By Mohib Zico Account Admin 12 Dec 2024 at 9:09 p.m. CST

Mohib Zico gravatar
Hello Helen, Seems like your created ticket is `public` and you won't be able to use "attachment" feature here. Most probably you are not "entitled" as "Named User" in Gluu support system. Can you please ask someone from your "Application Support" team to create a new ticket? [ Screenshot attached ]. In the meantime, we are checking again your log you shared in email.

By Mohib Zico Account Admin 18 Dec 2024 at 11:22 p.m.

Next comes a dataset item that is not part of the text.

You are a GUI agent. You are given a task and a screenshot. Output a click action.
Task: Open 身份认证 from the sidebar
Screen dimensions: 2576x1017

CST

Mohib Zico gravatar
Hello again, We have analyzed your logs and seems like there might be couple of possible causes of this intermittent downtime: - Infrastructure Issues: - Resource contention (e.g., memory, CPU, or I/O bottlenecks). - Network instability affecting API endpoints or backend services (LDAP, database). - Cache and Session Management: - Inefficient cache usage, leading to frequent lookups in the database or LDAP directory, causing delays or overload. - LDAP and Persistence: - Null LDAP responses and delays in fetching user data could cause failures in authentication and token issuance. - High Request Volume: - Increased API traffic during specific periods could exacerbate the above issues, causing system-wide instability. I think server is facing [same](https://support.gluu.org/outages/11796/inaccessibility-of-the-gluuigree-application/#at89469) issue again. Can you please share three things: - What is the output of `dsreplication status` ? - When server is down, which process is taking most of the CPU and memory?

By Aliaksandr Samuseu staff 20 Dec 2024 at 8:38 a.m. CST

Aliaksandr Samuseu gravatar
Hi. We've tried to reach NIBSS team over the email regarding the follow up call we agreed to have today, but no answer so far. Let us know whether or not you still need to have it today, or when would you like to have it if it has to be another day. As a quick update, we haven't been able to find any related errors in logs captured during the previous call. The failure we observed back then apparently happened before the request even reached oxAuth. As these failures seem to coincide with connection resets errors appearing in the network traces, our assumption will be they are caused either by network issues, or resource depletion of some sort (the later makes even more sense as you mentioned restarts make the issue disappear for some time). Things like file descriptor limits need to be checked, we also need to double-check if Apache at Gluu nodes or nginx at the LB node are healthy and are able to process HTTP requests (check their logs for any errors for a start).